Abstract

This report describes the design and synthesis of a series of αVβ3 integrin-directed monomeric, dimeric and tetrameric cyclo[Arg-Gly-Asp-D-Phe-Lys] dendrimers using “click chemistry”. It was found that the unprotected N-ε-azido derivative of cyclo[Arg-Gly-Asp-D-Phe-Lys] underwent a highly chemoselective conjugation to amino acid-based dendrimers bearing terminal alkynes using a microwave-assisted Cu(I)-catalyzed 1,3-dipolar cycloaddition.
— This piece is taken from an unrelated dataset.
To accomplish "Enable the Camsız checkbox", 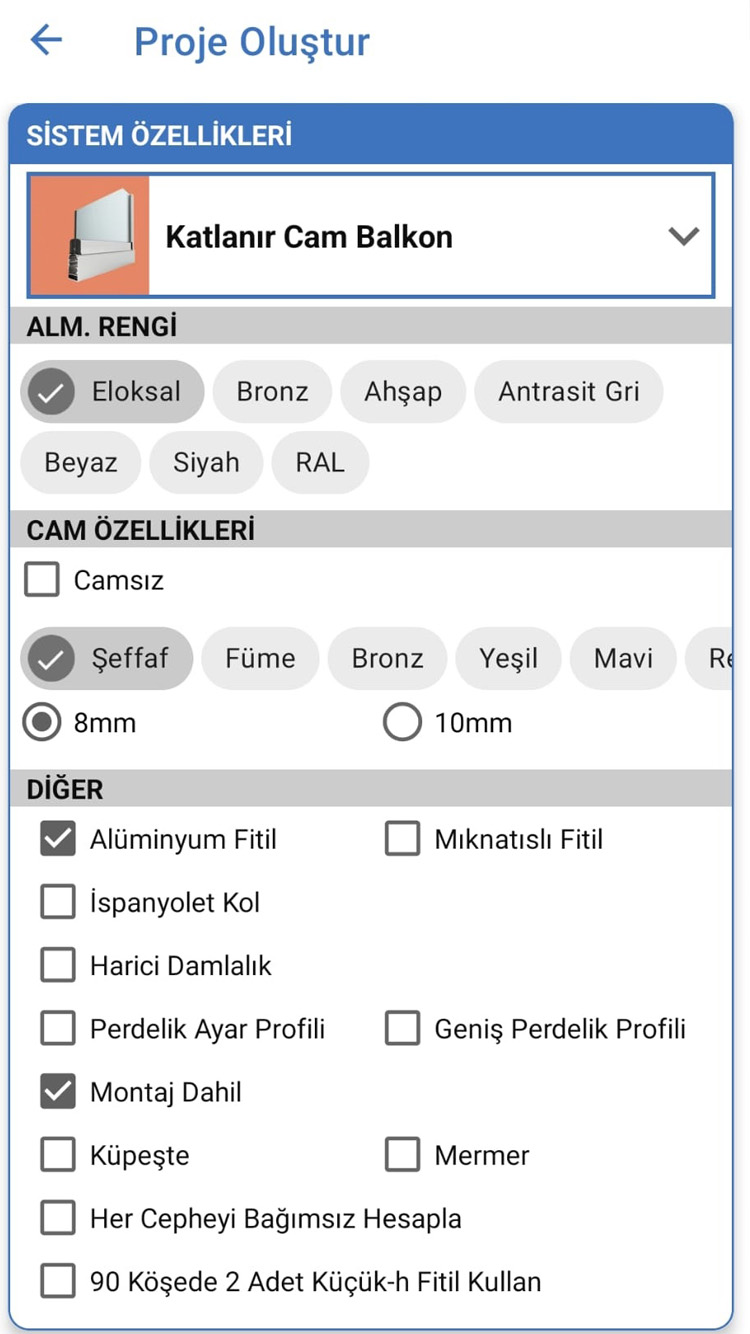I will (42, 578).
The αVβ3 binding characteristics of the dendrimers were determined in vitro and their in vivo αVβ3 targeting properties were assessed in nude mice with subcutaneously growing human SK-RC-52 tumors. The multivalent RGD-dendrimers were found to have enhanced affinity toward the αVβ3 integrin receptor as compared to the monomeric derivative as determined in an in vitro binding assay. In case of the DOTA-conjugated 111In-labeled RGD-dendrimers, it was found that the radiolabeled multimeric dendrimers showed specifically enhanced uptake in αVβ3 integrin expressing tumors in vivo. These studies showed that the tetrameric RGD-dendrimer had better tumor targeting properties than its dimeric and monomeric congeners.